Ricci: Corrado d'Altamura

Dmitra Theodossiou; Dmitry Korchak; Philharmonia/Roland Boer (Opera Rara ORR 246)

28 June 2009 3 stars

Corrado d'AltamuraAnticipation is always great for new Opera Rara releases, because the mixture of excellent studio conditions and superb packaging always makes for a luxury product. On top of that, we get to know interesting works from a fascinating period of music history – ones which have fallen by the wayside, either because of poor librettos, difficult performance conditions at the premiere or a negative critical reception.

This new CD, Federico Ricci's Corrado d'Altamura, is no exception: it's beautifully produced and contains excellent playing and some high-quality singing. And for sure, the work deserves reconsideration – so much so that one wishes that Opera Rara could give the piece a complete recording rather than just highlights (though the whole libretto is included in the lavish booklet). We're told that this piece was a favourite of Patric Schmid, the late Artistic Director and former driving force of Opera Rara, and it's to him that the recording is dedicated.

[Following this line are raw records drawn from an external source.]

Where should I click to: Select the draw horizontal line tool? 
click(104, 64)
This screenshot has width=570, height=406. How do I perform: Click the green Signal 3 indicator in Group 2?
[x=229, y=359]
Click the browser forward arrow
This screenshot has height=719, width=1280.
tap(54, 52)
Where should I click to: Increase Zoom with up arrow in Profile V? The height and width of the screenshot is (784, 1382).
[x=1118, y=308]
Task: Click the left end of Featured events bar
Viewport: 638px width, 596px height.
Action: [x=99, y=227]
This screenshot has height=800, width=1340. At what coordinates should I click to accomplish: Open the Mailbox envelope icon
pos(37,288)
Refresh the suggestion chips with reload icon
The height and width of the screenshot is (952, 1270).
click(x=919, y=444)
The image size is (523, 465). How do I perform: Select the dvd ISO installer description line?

One can see why he liked the opera so much. Ricci had written six operas when he came to compose Corrado, but he was still struggling to establish himself as a writer of opere serie. The failure of Un duello sotto Richelieu in 1839 upset the composer so much that he fell silent for two years, only returning to the fray in 1841 with Michelangelo e Rolla (notable for featuring Verdi's future wife, Giuseppina Streponi, in the lead female role). La Scala was then captivated later in the year with Corrado, putting Ricci on the map with the critics.

The work's serious tone is indeed striking, from the dark, grave prelude to the spellbinding final scene. Ricci is capable of great complexity, including the interweaving of the voices with different instrumental lines in the orchestra and sophisticated large-scale structures. Jeremy Commons notes in his liner essay that the choice of ostinato figures in Ricci's score is unusually nuanced, as well as a sense of the theatrical. Listen to the trumpet blares, trombone scales and cymbal crashes at the start of the first-act finale to witness a composer with a forward-thinking attitude to vivid opera orchestration. There is such promise in the work that it's a shame that Ricci did not take his career further; all but one of his remaining operas, it seems, was unsuccessful at his premiere, and as we know, his works have all but sunk into oblivion.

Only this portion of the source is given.